Open stwhite91 opened 6 years ago
Original date: 2019-03-14 19:30:33
Michael, make at least some update (test with a simple program on a couple of machines) by next week.
Original date: 2019-03-28 17:25:17
Tried to replicate using fib on various platforms and machines:
Original date: 2019-03-28 17:30:54
What do you mean by it wouldn't build for netlrts and mpi? Charm didn't build, or the example didn't build? Can you post the output?
Original date: 2019-03-28 17:41:04
In both cases, charm failed to build. In the first (netlrts) case adding a fixed width priority (e.g. int) enabled charm to build. -I don't have the output but I can recreate it and post it here.-
Here's the build line from comet:
./build charm++ mpi-linux-x86_64 smp --enable-randomized-msgq -j8
And the build error:
checking "whether C++ compiler supports C++11 with '-h std=c++11'"... "no"
Charm++ requires C++11 support, but doesn't know the flag to enable it
For Intel's compiler please see
https://charm.cs.illinois.edu/redmine/issues/1560
about making a suitable version of gcc/g++/libstdc++ available
For Blue Gene/Q please use the Clang compiler
*** Please find detailed output in tmp/charmconfig.out ***
gmake[1]: Leaving directory `/home/mprobson/charm/mpi-linux-x86_64-smp/tmp'
gmake: *** [headers] Error 2
-------------------------------------------------
Charm++ NOT BUILT. Either cd into mpi-linux-x86_64-smp/tmp and try
to resolve the problems yourself, visit
http://charm.cs.illinois.edu/
for more information. Otherwise, email the developers at charm`cs.illinois.edu
Turns out for courage it was also dying on the priotype incompatbility. Changing it from the default of bitvec to int fixes the problem and replicates the hang.

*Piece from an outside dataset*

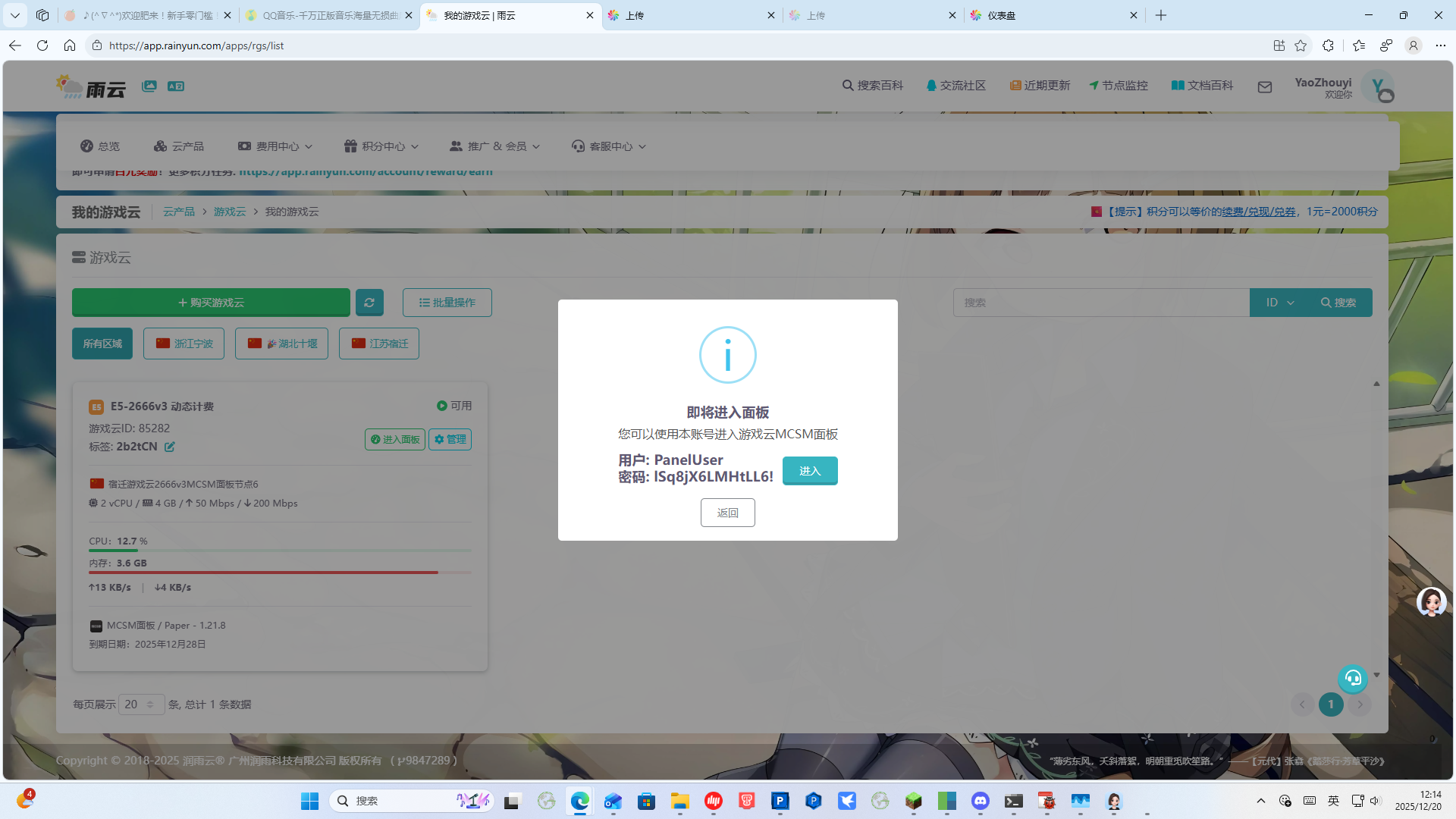The width and height of the screenshot is (1456, 819).
Task: Open the 搜索百科 search icon
Action: click(873, 85)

Original date: 2019-03-28 21:25:20
With some further testing, this actually appears to be an error due to the combination of SMP mode and non-bitvec/fixed length priorities, which we are forced to use with randomized queues.
Adding some detail here. The hang also shows up in the (currently in review) example program for within node broadcasts: https://charm.cs.illinois.edu/gerrit/c/charm/+/5068
The hang can be replicated on my linux machine using the following charm build:
./build LIBS netlrts-linux-x86_64 smp --enable-randomized-msgq --with-prio-type=int
In this case though, the node group seems to get created just fine. The printout in the nodegroup constructor prints, and control returns to main c-tor which completes and we hit the runTests
method in main which means charm initialization was able to fully complete. The hang occurs when sending any messages to the nodegroup.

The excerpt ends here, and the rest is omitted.